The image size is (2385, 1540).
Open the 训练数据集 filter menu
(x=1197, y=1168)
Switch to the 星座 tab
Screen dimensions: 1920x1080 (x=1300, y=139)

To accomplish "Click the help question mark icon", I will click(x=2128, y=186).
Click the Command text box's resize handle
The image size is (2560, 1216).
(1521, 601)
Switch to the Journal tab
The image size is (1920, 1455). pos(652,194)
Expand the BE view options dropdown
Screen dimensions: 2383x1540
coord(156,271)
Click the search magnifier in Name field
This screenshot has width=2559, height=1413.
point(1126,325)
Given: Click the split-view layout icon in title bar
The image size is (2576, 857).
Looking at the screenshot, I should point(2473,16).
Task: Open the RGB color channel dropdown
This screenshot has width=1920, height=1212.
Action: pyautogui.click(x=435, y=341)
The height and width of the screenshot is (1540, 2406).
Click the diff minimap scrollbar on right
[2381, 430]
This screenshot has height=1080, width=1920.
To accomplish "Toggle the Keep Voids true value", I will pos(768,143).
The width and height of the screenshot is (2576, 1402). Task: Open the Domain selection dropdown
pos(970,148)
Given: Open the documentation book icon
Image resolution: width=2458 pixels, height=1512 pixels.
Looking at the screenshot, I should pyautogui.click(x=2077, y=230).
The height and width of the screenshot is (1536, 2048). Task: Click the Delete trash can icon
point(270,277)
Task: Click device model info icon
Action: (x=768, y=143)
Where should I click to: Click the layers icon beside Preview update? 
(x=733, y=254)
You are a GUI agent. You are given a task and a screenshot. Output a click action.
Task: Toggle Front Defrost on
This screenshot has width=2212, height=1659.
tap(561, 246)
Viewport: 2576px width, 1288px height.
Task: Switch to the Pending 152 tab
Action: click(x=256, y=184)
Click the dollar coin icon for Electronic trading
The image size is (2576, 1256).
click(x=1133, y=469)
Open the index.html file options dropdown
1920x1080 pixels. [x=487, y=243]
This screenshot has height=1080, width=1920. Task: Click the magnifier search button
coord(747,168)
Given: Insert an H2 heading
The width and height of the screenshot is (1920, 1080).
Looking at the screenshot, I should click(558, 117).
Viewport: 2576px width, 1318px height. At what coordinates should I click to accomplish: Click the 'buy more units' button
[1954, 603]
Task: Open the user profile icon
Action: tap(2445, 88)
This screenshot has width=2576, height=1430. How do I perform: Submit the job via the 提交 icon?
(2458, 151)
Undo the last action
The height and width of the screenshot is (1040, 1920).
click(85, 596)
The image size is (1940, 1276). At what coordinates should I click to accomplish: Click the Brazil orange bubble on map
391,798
______________________________
* **REQUIRED WORK**
Set down each line from the line containing "This screenshot has height=1080, width=1920. Task: Click" through the final line of the data, exactly and with nothing added.

* **ANSWER BELOW**
This screenshot has height=1080, width=1920. Task: Click the magnifier search button
coord(747,168)
Given: Insert an H2 heading
The width and height of the screenshot is (1920, 1080).
Looking at the screenshot, I should click(558, 117).
Viewport: 2576px width, 1318px height. At what coordinates should I click to accomplish: Click the 'buy more units' button
[1954, 603]
Task: Open the user profile icon
Action: tap(2445, 88)
This screenshot has width=2576, height=1430. How do I perform: Submit the job via the 提交 icon?
(2458, 151)
Undo the last action
The height and width of the screenshot is (1040, 1920).
click(85, 596)
The image size is (1940, 1276). At what coordinates should I click to accomplish: Click the Brazil orange bubble on map
391,798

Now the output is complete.